One of the key developments is that the new income tax regime will not revise tax slabs for the upcoming financial year. The existing tax slabs remain as follows: income up to Rs 4 lakh is tax-free, while those earning between Rs 4 lakh and Rs 8 lakh will be taxed at 10%. The rates continue to increase, with higher brackets facing rates of up to 30% for incomes above Rs 24 lakh.
In addition to the tax slabs, the FASTag Annual Pass fee will see a slight increase from Rs 3,000 to Rs 3,075 starting April 1, 2026. This adjustment reflects ongoing efforts to manage infrastructure costs while promoting seamless travel.
Another significant change is the reduction of the Tax Collected at Source (TCS) for overseas education and medical treatment, which will drop from 5% to 2%. This reduction aims to ease the financial burden on families seeking education and healthcare abroad.

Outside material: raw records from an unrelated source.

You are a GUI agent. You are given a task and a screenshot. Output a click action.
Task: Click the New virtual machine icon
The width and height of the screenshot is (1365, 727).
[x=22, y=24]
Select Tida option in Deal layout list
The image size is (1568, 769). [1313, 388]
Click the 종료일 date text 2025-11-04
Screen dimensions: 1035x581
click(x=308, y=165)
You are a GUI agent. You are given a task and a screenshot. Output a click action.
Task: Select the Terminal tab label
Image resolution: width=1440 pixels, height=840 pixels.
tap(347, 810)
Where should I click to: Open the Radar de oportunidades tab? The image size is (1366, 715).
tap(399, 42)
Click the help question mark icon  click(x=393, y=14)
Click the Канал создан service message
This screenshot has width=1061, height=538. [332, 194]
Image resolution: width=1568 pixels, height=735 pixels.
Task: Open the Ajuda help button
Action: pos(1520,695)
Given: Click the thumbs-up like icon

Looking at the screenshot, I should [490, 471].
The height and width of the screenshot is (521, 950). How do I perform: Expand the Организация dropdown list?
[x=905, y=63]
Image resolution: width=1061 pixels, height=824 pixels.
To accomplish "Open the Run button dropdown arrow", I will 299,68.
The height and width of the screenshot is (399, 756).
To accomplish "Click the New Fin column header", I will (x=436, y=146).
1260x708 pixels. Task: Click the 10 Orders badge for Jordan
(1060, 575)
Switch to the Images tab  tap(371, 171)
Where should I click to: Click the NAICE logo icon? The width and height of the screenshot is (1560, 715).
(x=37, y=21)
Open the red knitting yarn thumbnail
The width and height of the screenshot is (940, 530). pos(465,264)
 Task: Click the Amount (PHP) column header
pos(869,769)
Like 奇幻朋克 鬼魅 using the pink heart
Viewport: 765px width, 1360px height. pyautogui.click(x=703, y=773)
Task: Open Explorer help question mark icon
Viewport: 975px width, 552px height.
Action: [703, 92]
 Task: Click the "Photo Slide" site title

Moreover, the deadline for filing ITR-3 and ITR-4 has been postponed to August 31, applicable from the financial year 2025-26 (Assessment Year 2026-27). This extension provides taxpayers with additional time to prepare their returns, ensuring a smoother filing process.
The Central Board of Direct Taxes has also made strides in efficiency, signing a record 219 Advance Pricing Agreements (APAs) during the financial year 2025-26. This achievement reflects a commitment to fostering a transparent and predictable tax environment.
In terms of simplification, the new Income Tax Act reduces the number of sections from 819 to 536 and the total number of tax rules from 399 to 190. These changes are designed to make the tax system more accessible and easier to navigate for individuals and businesses alike.
Additionally, the tax-free limit for meal vouchers has increased from Rs 50 to Rs 200 per meal, and the annual cap for gifts and vouchers has risen from Rs 5,000 to Rs 15,000. These adjustments aim to enhance employee benefits and promote workplace satisfaction.
Furthermore, the tax-free ceiling for interest-free loans from employers has significantly increased from Rs 20,000 to Rs 2,00,000, providing greater financial flexibility for employees.
Finally, the minimum working days required to become eligible for leave has been reduced from 240 to 180 days per year, a change that is expected to positively impact employee welfare.
As the financial year 2026-27 approaches, observers anticipate that these reforms will lead to a more streamlined tax process, benefiting both individuals and businesses across the country.